▶ EXERCISE GOAL
Give again, word for word, each line below starting at the one that contains "Gallery (75, 1947)" and ending at the one that contains "저해상도 이미지를 업스케일할 수 있습니까? (864, 1302)".

▶ EXTRACTED ENTRIES
»»

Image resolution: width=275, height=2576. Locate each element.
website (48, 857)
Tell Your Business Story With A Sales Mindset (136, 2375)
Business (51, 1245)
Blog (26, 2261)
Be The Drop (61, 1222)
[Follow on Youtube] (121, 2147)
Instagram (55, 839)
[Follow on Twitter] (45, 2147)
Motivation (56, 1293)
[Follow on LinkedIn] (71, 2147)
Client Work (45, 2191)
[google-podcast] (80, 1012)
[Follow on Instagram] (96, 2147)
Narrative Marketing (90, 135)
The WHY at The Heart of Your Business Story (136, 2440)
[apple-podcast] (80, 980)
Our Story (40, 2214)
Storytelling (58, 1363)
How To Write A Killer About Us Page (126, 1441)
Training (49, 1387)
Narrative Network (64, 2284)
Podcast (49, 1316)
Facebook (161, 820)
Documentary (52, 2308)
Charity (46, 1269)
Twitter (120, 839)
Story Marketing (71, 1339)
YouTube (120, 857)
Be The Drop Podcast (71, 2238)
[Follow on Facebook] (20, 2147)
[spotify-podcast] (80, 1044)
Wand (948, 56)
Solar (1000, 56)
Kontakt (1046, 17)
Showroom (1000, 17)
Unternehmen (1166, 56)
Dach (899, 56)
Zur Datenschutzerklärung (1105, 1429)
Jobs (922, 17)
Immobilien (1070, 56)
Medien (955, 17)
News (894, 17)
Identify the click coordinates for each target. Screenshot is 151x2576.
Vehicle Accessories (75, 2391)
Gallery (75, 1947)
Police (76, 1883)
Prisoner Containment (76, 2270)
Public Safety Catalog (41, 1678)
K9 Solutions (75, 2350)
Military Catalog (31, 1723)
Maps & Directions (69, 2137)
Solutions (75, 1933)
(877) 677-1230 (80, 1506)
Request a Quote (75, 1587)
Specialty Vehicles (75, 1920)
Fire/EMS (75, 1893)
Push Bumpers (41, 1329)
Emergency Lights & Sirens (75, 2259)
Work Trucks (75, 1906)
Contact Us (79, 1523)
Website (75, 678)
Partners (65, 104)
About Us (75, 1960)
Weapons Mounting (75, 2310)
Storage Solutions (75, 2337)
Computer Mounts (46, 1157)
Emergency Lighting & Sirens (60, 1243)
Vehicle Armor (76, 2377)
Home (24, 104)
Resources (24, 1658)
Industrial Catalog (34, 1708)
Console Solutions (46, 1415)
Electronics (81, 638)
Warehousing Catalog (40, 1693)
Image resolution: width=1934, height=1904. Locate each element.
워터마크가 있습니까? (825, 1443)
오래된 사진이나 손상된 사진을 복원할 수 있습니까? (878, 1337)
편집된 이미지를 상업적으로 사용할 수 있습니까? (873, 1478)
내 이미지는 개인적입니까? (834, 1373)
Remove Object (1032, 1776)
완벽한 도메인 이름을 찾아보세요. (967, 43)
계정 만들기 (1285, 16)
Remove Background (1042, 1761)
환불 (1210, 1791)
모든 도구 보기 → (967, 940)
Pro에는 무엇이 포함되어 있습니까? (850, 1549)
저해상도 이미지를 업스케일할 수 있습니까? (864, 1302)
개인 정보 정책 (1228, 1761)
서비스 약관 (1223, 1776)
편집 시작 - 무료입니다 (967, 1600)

««

▶ RESPONSE FOR THIS EXERCISE
Gallery (75, 1947)
Police (76, 1883)
Prisoner Containment (76, 2270)
Public Safety Catalog (41, 1678)
K9 Solutions (75, 2350)
Military Catalog (31, 1723)
Maps & Directions (69, 2137)
Solutions (75, 1933)
(877) 677-1230 (80, 1506)
Request a Quote (75, 1587)
Specialty Vehicles (75, 1920)
Fire/EMS (75, 1893)
Push Bumpers (41, 1329)
Emergency Lights & Sirens (75, 2259)
Work Trucks (75, 1906)
Contact Us (79, 1523)
Website (75, 678)
Partners (65, 104)
About Us (75, 1960)
Weapons Mounting (75, 2310)
Storage Solutions (75, 2337)
Computer Mounts (46, 1157)
Emergency Lighting & Sirens (60, 1243)
Vehicle Armor (76, 2377)
Home (24, 104)
Resources (24, 1658)
Industrial Catalog (34, 1708)
Console Solutions (46, 1415)
Electronics (81, 638)
Warehousing Catalog (40, 1693)
Image resolution: width=1934, height=1904. Locate each element.
워터마크가 있습니까? (825, 1443)
오래된 사진이나 손상된 사진을 복원할 수 있습니까? (878, 1337)
편집된 이미지를 상업적으로 사용할 수 있습니까? (873, 1478)
내 이미지는 개인적입니까? (834, 1373)
Remove Object (1032, 1776)
완벽한 도메인 이름을 찾아보세요. (967, 43)
계정 만들기 (1285, 16)
Remove Background (1042, 1761)
환불 (1210, 1791)
모든 도구 보기 → (967, 940)
Pro에는 무엇이 포함되어 있습니까? (850, 1549)
저해상도 이미지를 업스케일할 수 있습니까? (864, 1302)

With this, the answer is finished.